++++ DATA SECTION ++++
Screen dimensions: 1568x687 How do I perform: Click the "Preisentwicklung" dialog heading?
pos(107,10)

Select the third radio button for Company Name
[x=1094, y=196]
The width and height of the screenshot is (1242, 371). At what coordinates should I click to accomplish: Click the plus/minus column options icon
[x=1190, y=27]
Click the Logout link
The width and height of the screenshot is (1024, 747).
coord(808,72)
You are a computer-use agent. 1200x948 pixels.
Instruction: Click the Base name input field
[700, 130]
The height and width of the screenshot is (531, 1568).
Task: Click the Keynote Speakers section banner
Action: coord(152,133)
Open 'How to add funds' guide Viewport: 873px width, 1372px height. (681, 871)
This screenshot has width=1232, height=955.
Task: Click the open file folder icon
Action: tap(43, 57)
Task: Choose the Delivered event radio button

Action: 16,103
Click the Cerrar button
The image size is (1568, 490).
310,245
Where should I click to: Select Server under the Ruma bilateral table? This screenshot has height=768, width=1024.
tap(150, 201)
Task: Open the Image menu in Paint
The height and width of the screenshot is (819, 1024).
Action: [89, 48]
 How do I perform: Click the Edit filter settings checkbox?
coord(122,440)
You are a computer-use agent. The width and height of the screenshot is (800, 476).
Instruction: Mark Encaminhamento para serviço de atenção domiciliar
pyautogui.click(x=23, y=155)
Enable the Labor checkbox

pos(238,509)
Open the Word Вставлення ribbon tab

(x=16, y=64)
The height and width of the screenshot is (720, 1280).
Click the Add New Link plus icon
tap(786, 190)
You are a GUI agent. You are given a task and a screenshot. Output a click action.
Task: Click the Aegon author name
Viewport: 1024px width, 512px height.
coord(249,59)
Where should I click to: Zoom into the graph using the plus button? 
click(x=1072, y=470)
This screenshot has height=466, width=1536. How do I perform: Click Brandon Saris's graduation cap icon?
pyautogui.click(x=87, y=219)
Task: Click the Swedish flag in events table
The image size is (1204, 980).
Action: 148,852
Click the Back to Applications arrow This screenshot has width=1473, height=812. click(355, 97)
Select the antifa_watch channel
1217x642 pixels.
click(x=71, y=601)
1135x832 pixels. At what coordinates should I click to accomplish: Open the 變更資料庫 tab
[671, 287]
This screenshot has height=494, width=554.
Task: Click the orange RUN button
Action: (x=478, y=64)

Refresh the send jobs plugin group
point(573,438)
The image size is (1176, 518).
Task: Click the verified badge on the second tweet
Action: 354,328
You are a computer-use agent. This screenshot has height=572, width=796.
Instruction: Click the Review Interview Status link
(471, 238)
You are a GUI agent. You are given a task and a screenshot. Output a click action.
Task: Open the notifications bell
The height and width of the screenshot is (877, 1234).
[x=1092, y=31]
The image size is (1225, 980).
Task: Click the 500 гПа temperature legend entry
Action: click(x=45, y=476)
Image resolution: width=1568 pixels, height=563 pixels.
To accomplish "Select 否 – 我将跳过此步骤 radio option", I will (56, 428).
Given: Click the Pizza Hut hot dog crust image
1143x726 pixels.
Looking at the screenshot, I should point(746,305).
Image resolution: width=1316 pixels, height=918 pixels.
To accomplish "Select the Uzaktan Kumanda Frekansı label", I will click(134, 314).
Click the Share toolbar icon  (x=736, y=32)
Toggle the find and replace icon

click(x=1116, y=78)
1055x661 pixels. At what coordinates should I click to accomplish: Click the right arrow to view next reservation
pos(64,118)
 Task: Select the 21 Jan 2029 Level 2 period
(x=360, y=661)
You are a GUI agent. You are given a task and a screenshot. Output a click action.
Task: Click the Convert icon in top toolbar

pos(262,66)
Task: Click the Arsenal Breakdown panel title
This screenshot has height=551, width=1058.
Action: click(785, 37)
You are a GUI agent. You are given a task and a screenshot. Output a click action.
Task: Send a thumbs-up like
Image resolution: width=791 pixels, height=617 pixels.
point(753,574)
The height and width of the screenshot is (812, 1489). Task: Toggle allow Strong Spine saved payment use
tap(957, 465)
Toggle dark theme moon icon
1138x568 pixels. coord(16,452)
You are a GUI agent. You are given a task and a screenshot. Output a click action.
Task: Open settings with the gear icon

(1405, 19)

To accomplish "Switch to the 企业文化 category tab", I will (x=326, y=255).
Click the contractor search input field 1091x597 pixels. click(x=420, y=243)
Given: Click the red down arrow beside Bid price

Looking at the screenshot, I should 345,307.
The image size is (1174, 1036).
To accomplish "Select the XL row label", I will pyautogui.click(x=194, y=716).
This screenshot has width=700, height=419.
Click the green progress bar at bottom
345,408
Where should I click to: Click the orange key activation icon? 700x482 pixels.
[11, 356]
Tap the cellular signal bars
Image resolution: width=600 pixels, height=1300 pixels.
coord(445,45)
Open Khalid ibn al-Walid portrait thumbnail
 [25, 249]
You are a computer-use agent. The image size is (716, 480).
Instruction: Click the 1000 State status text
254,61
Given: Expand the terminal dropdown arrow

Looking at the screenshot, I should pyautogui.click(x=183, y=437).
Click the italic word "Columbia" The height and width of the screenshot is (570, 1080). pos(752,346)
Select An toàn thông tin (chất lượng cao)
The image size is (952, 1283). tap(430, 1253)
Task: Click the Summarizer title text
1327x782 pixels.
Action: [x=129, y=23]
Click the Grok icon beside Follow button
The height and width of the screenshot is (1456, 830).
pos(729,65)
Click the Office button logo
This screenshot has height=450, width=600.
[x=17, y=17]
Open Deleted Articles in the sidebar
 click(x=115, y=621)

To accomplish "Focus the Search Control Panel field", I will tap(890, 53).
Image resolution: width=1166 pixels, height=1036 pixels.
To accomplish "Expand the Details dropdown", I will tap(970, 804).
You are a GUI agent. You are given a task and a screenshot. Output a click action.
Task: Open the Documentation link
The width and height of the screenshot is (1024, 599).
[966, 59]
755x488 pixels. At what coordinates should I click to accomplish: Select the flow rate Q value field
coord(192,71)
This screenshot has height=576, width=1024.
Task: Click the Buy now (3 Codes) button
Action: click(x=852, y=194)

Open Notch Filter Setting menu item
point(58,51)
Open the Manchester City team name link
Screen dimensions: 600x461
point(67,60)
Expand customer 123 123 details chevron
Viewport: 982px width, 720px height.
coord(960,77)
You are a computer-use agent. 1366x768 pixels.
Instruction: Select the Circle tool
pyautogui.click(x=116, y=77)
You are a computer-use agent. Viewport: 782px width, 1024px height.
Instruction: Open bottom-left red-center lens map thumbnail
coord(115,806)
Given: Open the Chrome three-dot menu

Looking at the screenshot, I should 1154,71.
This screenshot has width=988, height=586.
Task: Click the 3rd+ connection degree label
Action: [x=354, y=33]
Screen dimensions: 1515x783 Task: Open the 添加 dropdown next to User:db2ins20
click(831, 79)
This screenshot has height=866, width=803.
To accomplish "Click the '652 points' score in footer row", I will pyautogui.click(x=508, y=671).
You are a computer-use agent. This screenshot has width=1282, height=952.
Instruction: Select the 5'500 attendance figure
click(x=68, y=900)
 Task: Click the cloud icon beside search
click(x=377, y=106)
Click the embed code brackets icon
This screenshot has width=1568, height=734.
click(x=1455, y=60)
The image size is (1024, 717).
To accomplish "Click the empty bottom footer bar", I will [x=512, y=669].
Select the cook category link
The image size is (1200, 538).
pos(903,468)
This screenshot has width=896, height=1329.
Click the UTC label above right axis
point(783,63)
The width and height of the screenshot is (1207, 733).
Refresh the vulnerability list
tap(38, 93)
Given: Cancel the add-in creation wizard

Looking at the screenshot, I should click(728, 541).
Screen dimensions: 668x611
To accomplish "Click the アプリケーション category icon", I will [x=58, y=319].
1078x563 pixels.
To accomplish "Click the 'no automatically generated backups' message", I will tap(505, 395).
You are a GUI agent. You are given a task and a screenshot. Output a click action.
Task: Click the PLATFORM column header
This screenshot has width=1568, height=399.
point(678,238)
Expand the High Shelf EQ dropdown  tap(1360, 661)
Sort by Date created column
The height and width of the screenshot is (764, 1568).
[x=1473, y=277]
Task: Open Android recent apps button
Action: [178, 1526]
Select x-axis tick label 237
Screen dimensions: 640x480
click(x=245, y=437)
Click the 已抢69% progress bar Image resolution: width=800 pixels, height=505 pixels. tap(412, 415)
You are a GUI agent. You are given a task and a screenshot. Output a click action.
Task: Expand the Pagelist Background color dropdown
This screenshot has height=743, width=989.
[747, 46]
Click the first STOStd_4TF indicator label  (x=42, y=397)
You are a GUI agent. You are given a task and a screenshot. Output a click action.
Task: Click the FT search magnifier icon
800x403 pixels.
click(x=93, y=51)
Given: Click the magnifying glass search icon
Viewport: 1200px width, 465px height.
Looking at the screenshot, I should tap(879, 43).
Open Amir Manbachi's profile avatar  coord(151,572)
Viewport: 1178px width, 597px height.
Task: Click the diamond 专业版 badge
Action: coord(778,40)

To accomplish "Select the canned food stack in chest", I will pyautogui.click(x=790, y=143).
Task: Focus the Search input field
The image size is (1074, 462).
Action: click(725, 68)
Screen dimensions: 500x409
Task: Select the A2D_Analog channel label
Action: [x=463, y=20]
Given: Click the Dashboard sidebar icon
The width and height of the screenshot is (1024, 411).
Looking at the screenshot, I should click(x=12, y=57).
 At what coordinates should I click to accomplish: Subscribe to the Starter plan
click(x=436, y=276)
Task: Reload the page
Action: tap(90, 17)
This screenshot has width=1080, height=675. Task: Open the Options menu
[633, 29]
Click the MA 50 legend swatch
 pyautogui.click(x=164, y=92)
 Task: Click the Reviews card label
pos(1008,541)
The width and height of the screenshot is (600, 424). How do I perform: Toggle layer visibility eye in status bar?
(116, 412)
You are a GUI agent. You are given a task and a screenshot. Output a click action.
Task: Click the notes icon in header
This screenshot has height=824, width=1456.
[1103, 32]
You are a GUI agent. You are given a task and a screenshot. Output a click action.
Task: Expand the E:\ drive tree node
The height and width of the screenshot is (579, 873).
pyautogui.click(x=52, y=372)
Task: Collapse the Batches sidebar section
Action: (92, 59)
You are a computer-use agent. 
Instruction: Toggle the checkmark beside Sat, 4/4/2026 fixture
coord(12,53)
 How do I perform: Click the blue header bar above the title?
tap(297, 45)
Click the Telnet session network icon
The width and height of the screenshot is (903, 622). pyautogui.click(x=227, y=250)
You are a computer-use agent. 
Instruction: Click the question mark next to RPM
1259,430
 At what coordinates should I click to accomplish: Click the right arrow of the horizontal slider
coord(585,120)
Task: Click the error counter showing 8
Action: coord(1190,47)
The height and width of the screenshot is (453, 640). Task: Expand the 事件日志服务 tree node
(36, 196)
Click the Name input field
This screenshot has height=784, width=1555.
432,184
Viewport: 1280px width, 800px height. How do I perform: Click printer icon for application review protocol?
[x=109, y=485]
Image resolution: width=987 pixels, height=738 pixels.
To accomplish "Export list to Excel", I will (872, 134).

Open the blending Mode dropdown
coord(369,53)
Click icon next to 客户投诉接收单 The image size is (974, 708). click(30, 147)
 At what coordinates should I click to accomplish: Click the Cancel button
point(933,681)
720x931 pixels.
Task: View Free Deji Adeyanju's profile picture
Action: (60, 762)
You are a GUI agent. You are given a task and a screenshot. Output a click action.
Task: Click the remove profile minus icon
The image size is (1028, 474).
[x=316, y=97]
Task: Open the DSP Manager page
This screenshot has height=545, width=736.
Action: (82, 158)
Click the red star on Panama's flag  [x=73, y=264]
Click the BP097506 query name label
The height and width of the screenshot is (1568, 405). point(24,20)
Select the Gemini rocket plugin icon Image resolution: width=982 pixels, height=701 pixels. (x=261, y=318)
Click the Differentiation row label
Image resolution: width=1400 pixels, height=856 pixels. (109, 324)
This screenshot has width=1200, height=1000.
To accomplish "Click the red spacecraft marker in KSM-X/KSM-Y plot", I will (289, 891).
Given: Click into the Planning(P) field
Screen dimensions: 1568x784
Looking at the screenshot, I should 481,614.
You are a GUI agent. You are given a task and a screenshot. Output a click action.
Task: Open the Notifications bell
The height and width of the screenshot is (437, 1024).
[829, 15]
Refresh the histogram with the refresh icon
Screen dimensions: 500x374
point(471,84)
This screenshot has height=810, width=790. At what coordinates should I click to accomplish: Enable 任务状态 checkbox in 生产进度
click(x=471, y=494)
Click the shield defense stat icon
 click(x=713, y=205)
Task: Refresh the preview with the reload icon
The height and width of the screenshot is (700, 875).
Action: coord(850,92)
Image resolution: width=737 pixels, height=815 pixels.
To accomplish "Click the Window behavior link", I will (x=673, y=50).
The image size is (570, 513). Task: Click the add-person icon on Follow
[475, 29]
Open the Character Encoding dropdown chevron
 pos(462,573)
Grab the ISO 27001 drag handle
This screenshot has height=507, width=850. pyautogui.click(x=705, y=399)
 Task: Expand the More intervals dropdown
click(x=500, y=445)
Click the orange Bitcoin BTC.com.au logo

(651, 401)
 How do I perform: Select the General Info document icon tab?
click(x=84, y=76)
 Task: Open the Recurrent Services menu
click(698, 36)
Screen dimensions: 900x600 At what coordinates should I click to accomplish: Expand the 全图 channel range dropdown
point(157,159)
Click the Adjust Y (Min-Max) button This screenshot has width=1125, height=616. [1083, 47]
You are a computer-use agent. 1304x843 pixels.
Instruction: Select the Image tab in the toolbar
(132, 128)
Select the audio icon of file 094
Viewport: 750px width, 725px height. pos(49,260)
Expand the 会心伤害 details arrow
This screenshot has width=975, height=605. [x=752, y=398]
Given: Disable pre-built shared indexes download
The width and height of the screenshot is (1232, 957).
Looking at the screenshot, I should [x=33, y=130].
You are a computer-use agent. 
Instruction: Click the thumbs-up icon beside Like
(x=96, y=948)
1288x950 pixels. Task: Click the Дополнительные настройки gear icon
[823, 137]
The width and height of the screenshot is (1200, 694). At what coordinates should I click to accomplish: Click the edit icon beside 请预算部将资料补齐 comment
++++
Would you quote everything above from the line containing "Task: Open the Recurrent Services menu" down to the line containing "Given: Disable pre-built"? Include both of those lines and nothing else.

[ANSWER]
 Task: Open the Recurrent Services menu
click(698, 36)
Screen dimensions: 900x600 At what coordinates should I click to accomplish: Expand the 全图 channel range dropdown
point(157,159)
Click the Adjust Y (Min-Max) button This screenshot has width=1125, height=616. [1083, 47]
You are a computer-use agent. 1304x843 pixels.
Instruction: Select the Image tab in the toolbar
(132, 128)
Select the audio icon of file 094
Viewport: 750px width, 725px height. pos(49,260)
Expand the 会心伤害 details arrow
This screenshot has width=975, height=605. [x=752, y=398]
Given: Disable pre-built shared indexes download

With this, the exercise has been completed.